Chancellor Johnson talks with the Providence Business News
1. In your April inaugural address, you spoke about creating a workforce that is ready for jobs that don’t exist. How can a university prepare students for the unknown? Our curriculum values knowledge and the power of learning. It gives students four essential skills that can’t be done by robots: Empathy, social and emotional intelligence, divergent thinking and an entrepreneurial outlook.
An entrepreneurial outlook is not about becoming an entrepreneur, but about constantly seeking ways to add and create value. … At Morehouse College, when I was being taught to think critically and to solve problems, I was not being taught to seek ways to add and create new value.

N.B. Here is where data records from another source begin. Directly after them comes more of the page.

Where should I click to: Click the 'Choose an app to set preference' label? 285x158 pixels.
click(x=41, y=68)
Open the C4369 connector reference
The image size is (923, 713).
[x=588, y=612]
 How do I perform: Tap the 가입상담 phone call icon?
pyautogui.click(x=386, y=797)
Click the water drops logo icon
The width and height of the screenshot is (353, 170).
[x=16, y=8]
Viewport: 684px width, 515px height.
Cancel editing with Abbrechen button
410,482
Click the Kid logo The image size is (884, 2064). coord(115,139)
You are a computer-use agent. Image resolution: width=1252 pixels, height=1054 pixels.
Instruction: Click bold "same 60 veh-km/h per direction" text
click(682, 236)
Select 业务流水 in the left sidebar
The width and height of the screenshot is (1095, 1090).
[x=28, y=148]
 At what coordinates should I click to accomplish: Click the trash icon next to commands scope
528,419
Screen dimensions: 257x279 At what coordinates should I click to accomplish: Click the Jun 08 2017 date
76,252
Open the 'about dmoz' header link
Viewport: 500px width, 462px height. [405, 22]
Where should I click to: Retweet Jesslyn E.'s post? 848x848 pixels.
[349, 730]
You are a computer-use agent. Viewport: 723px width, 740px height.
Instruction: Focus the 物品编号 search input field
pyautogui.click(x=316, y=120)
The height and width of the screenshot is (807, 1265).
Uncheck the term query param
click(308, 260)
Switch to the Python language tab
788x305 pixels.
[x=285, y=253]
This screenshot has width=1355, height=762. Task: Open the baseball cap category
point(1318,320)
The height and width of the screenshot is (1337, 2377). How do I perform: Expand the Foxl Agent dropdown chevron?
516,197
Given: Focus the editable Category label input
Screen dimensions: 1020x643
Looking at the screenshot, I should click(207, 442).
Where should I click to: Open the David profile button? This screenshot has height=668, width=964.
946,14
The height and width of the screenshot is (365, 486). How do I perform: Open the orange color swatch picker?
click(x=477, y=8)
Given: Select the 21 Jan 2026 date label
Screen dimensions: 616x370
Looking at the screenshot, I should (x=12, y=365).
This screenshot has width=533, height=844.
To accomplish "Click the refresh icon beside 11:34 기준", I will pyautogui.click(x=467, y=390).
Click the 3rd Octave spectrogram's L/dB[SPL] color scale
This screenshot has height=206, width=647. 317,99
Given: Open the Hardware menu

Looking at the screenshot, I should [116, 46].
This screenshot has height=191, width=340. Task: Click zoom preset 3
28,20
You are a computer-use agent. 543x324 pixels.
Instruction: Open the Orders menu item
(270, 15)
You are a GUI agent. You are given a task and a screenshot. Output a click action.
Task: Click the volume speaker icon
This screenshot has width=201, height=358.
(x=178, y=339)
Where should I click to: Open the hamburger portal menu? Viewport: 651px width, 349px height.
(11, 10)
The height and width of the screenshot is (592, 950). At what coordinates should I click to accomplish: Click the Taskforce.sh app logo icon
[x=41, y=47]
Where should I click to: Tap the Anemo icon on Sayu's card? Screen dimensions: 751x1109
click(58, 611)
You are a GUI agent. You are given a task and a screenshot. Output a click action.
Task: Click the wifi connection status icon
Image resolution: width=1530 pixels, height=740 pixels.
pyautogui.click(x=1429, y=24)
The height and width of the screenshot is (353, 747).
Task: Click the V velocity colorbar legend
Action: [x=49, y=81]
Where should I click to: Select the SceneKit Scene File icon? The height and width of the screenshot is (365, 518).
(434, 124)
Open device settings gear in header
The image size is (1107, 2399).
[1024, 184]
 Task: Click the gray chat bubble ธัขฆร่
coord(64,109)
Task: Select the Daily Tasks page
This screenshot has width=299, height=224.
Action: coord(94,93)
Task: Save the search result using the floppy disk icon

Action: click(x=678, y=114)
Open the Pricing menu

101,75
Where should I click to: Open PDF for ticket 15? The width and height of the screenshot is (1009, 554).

2. The interactive media design program you championed put Becker College on the map. Do you want to create a similar flagship program for UMass Dartmouth? We’re going to be building part of our brand in the blue economy. We envision a corridor down I-195 that goes from Providence all the way to the Cape. This region will become a hub for things that are blue in nature: wind energy, water energy, sustainability, marine science, environmental science.
3. How did you appeal to interactive media companies to come work with you at Becker College? How will those lessons translate to UMass Dartmouth? The idea with the Massachusetts Digital Games Institute was to create an ecosystem within the digital game space in Worcester [Mass.]. … My goal would be to create such an ecosystem here centered around the blue economy.
4. What does UMass Dartmouth have to contribute to maritime businesses? What steps have you taken already to set up UMass Dartmouth as a contributor to the blue economy? UMass Dartmouth is a tier-one research university. Because of the research apparatus we have, we can bring solutions. We did a symposium [recently]. What came out of that was a white paper … about how we will create this environment that will capitalize on all the things that we have as an institution.
5. What is the importance of a four-year degree, in terms of molding entrepreneurial students? A four-year degree teaches one to be a lifelong learner and prepare for the future of work. UMass Dartmouth has the balance of the liberal arts and the professional schools. Graduates are going to be lifelong learners, seeking ways to add and create new value.